• [Task directions]
Retype exactly the lines from the line with "The width and height of the screenshot is (1524, 784)." to the end of the data, keeping both boundary lines.
=-=-=-=-=
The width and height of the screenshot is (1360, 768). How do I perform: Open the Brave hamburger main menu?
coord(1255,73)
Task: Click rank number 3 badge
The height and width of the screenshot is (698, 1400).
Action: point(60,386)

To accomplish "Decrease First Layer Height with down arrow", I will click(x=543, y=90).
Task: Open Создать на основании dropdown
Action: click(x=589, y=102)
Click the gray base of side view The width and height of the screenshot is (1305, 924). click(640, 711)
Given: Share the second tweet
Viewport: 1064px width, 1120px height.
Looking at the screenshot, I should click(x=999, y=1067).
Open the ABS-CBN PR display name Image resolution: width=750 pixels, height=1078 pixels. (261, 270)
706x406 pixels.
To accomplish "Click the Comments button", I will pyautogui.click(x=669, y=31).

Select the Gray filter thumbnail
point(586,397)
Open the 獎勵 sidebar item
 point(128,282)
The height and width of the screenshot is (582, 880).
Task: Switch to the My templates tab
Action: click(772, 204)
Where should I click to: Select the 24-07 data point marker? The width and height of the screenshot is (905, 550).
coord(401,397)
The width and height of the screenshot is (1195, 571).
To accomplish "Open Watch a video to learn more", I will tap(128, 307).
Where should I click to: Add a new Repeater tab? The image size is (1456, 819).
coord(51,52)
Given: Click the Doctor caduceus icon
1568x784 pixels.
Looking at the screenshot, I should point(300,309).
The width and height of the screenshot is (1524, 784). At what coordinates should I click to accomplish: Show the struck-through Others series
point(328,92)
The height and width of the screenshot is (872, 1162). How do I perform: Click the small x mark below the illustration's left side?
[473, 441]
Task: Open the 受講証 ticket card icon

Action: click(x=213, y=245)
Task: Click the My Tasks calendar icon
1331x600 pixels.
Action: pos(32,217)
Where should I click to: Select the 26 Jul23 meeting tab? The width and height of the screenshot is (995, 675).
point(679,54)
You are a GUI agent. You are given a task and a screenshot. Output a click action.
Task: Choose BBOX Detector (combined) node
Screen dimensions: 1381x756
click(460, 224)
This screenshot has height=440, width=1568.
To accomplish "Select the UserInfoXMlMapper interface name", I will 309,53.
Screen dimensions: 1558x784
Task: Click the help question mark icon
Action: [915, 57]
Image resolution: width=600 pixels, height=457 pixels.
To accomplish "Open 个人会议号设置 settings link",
=-=-=-=-=
• [Completed exercise]
The width and height of the screenshot is (1524, 784). At what coordinates should I click to accomplish: Show the struck-through Others series
point(328,92)
The height and width of the screenshot is (872, 1162). How do I perform: Click the small x mark below the illustration's left side?
[473, 441]
Task: Open the 受講証 ticket card icon

Action: click(x=213, y=245)
Task: Click the My Tasks calendar icon
1331x600 pixels.
Action: pos(32,217)
Where should I click to: Select the 26 Jul23 meeting tab? The width and height of the screenshot is (995, 675).
point(679,54)
You are a GUI agent. You are given a task and a screenshot. Output a click action.
Task: Choose BBOX Detector (combined) node
Screen dimensions: 1381x756
click(460, 224)
This screenshot has height=440, width=1568.
To accomplish "Select the UserInfoXMlMapper interface name", I will 309,53.
Screen dimensions: 1558x784
Task: Click the help question mark icon
Action: [915, 57]
Image resolution: width=600 pixels, height=457 pixels.
To accomplish "Open 个人会议号设置 settings link",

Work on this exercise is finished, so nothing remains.